Centers for Disease Control and Prevention (CDC) director Julie Gerberding, MD, acknowledged as much during a Feb. 5 press briefing, noting that concerns expressed by health care groups regarding compensation in the federal voluntary smallpox program might be the cause of limited numbers of persons being vaccinated.

Gerberding said she was aware that compensation issues have health care providers concerned they may "fall through the cracks," and reported that although the CDC had shipped 204,600 doses of smallpox vaccine to 40 states and counties, a total of only 687 health care personnel had been vaccinated. (As of this writing, the total is slightly more than 1,000.) No adverse events have been reported, she said, but added that as the vaccinations increased, "we know we’re going to see side effects."

Meanwhile, the Washington, DC-based American Public Health Association (APHA) has recommended additional protections to ensure safe and effective implementation and renewed its call for a measured, deliberate approach.

"It is prudent for us to begin vaccinating the first 500,000 emergency health workers," said Georges Benjamin, MD, FACP, executive director. "This is an important step to further improve our public health preparedness efforts. However, civilian responders at the federal, state, and local level require and should be provided the same treatment as military participants in any smallpox vaccination program."

APHA identified several elements of the program that need to be addressed:

  • Adequate federal resources must be allocated to state and local health departments, hospitals, laboratories, and other organizations that are coordinating this program, and funds should not be diverted from other public health resources.
  • Liability protections must be granted for organizations and persons who participate in the vaccination program.
  • A national program must be established to compensate workers and others who suffer complications associated with the vaccine.

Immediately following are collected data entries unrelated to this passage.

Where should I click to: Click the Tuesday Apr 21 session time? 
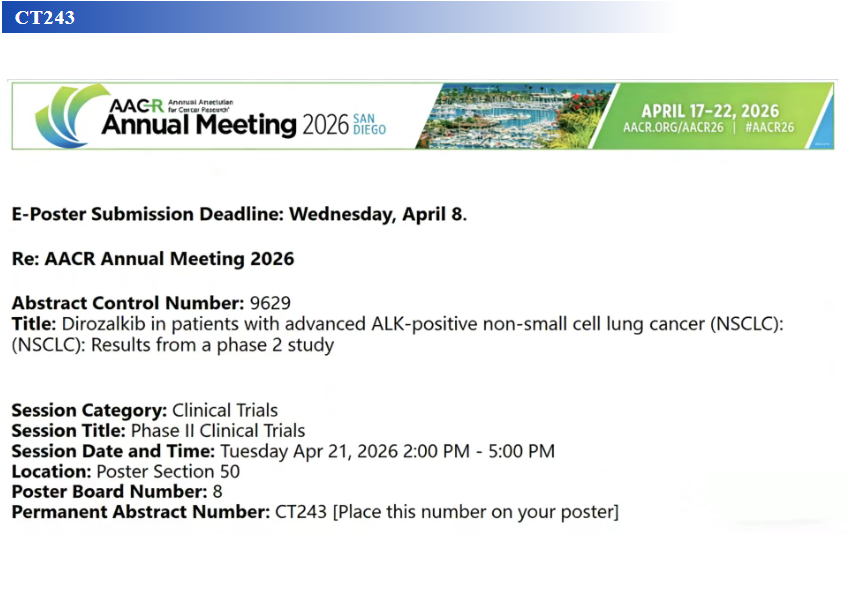pyautogui.click(x=386, y=451)

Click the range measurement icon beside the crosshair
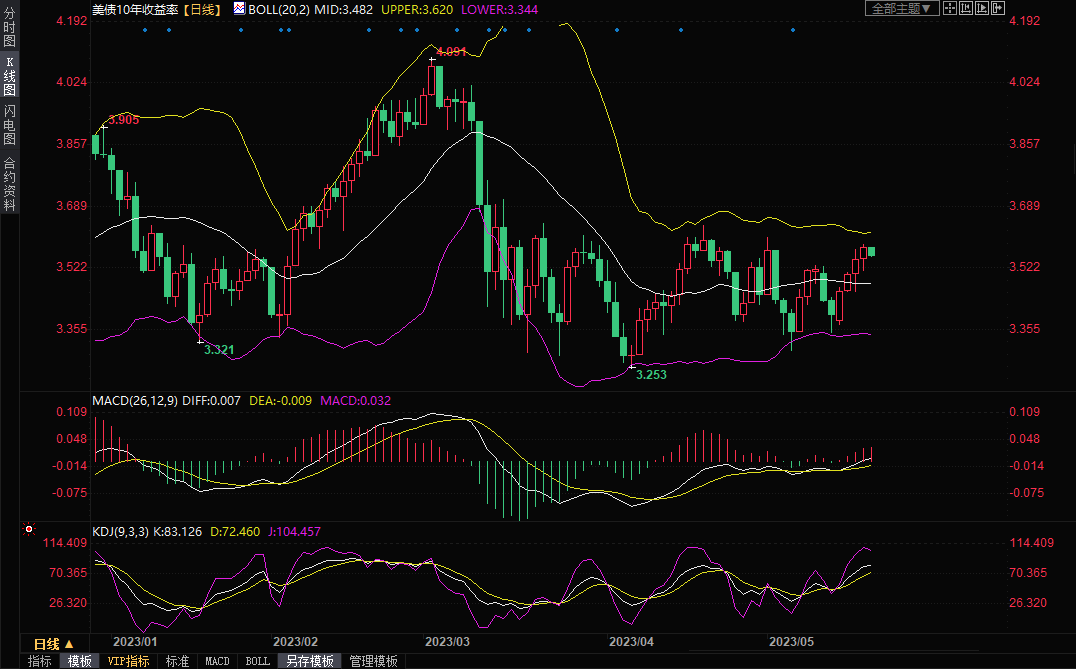(966, 8)
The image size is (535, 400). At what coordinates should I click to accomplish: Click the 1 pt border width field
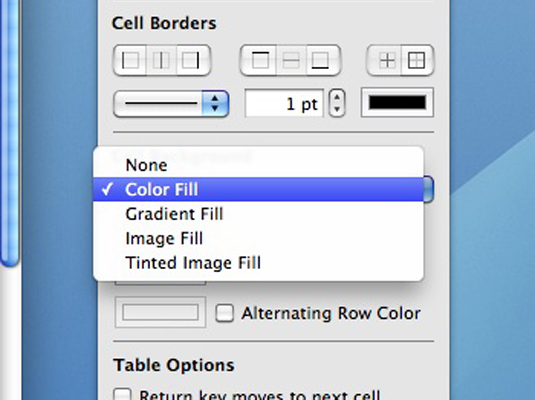[x=284, y=103]
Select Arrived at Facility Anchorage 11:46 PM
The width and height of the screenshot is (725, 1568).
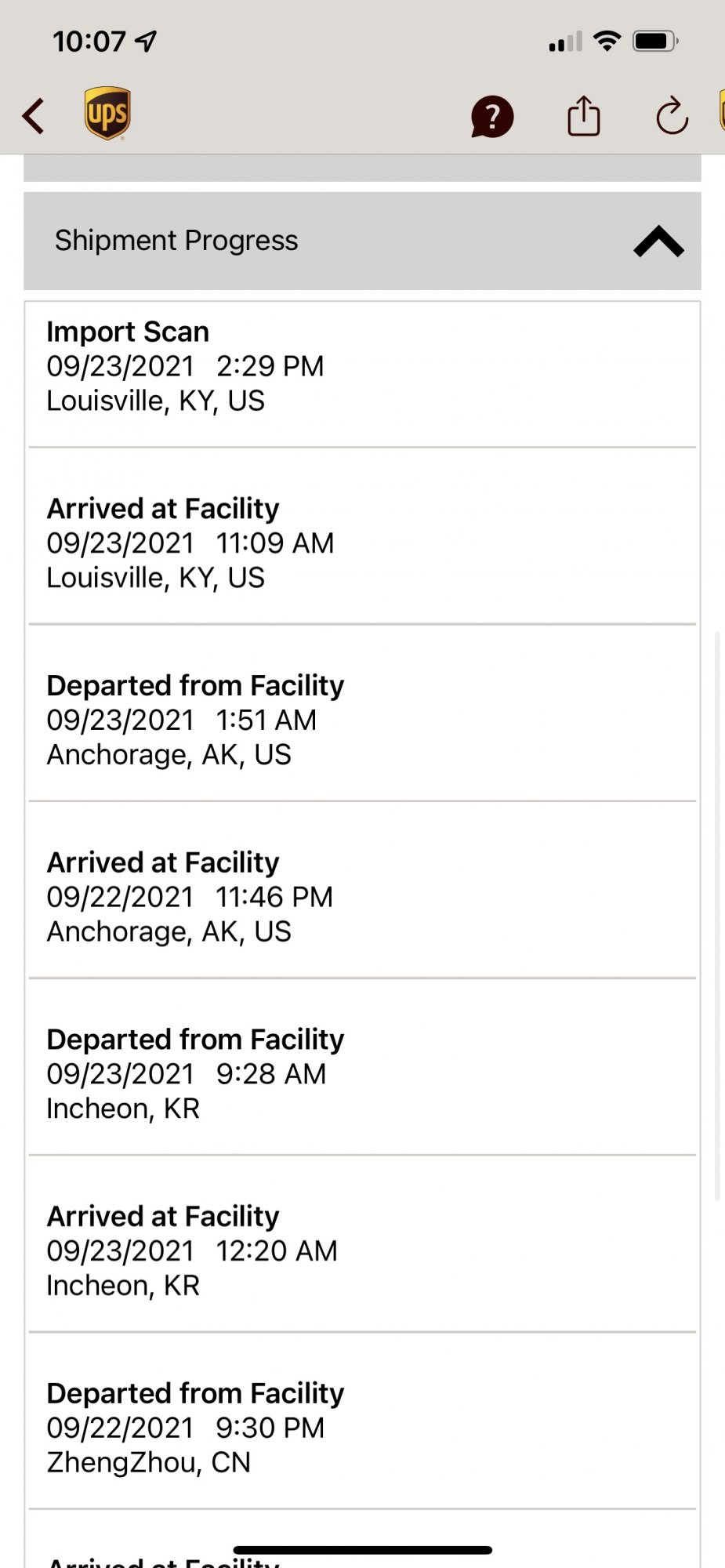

APHA also urged that access to treatment must be guaranteed for those who participate in the program; adequate education and training must be provided to all participants; medical screening should be provided prior to vaccination; ongoing surveillance for side effects and evaluation is required; individuals who participate or choose not to participate should not be discriminated against and their privacy rights ensured; the Food and Drug Administration should approve bifurcated needles for the smallpox vaccine; and sufficient doses of vaccinia immune globulin should be made readily available.